=== Section Start ===

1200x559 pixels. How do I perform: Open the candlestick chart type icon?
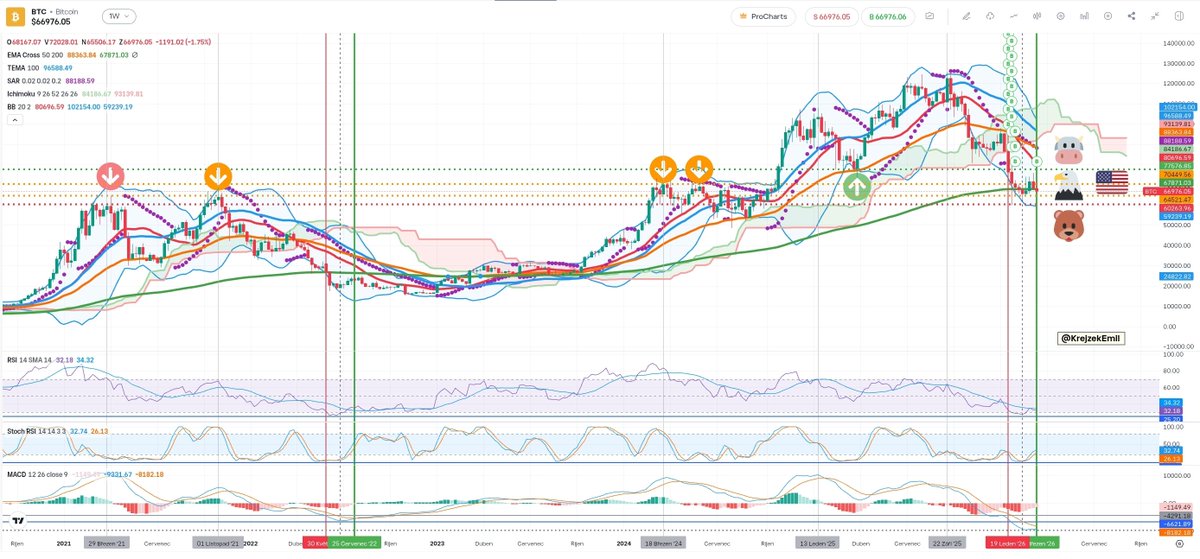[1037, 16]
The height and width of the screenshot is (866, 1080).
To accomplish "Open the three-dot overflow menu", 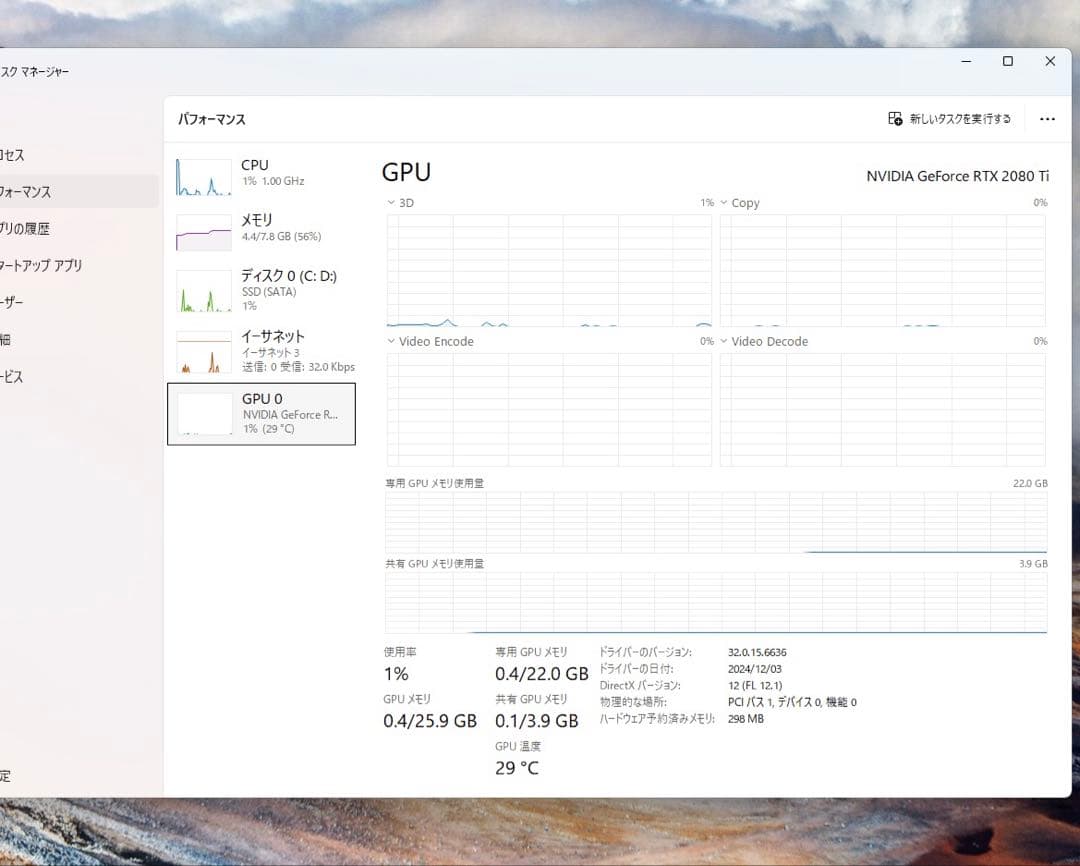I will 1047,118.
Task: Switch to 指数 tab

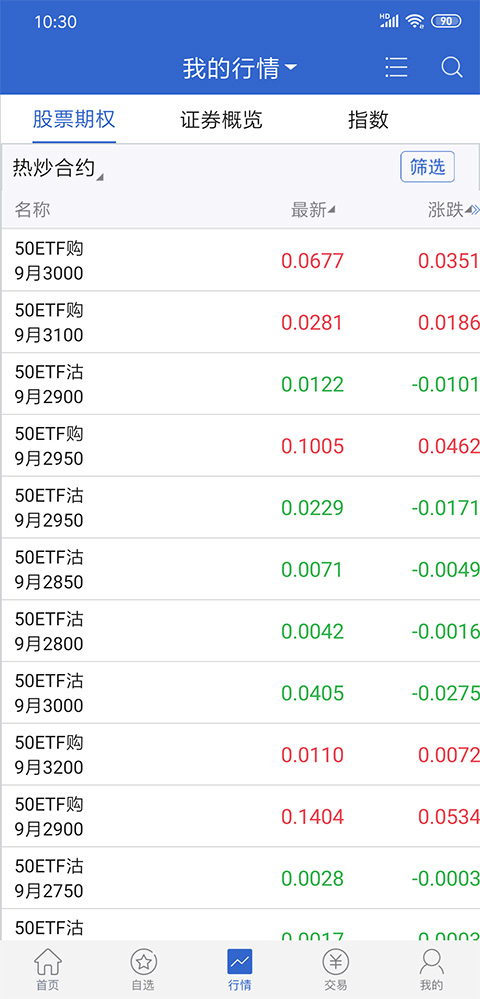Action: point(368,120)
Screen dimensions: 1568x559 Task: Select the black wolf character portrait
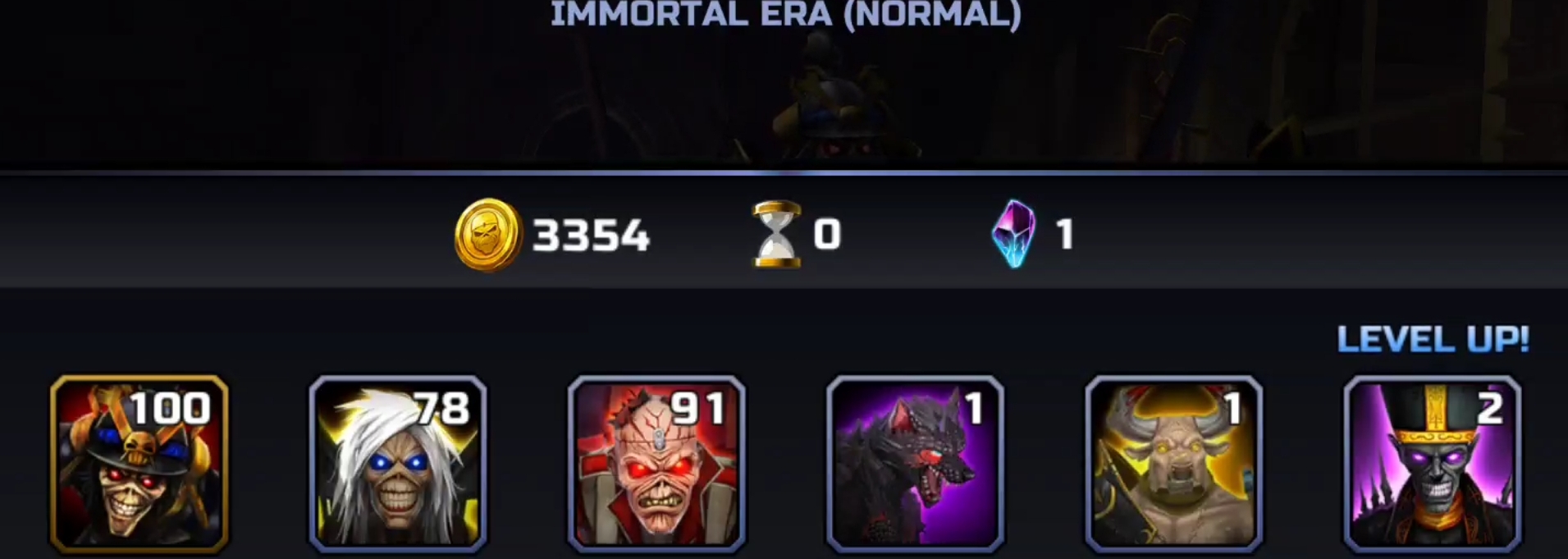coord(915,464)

=== Section End ===

- _Problem to work on_
In the answer, retype exactly and only the lines from the one holding "Task: Switch to 指数 tab" through the end of the listing, keeping both ends and dropping every picture.

- _Your solution_
Task: Switch to 指数 tab

Action: point(368,120)
Screen dimensions: 1568x559 Task: Select the black wolf character portrait
coord(915,464)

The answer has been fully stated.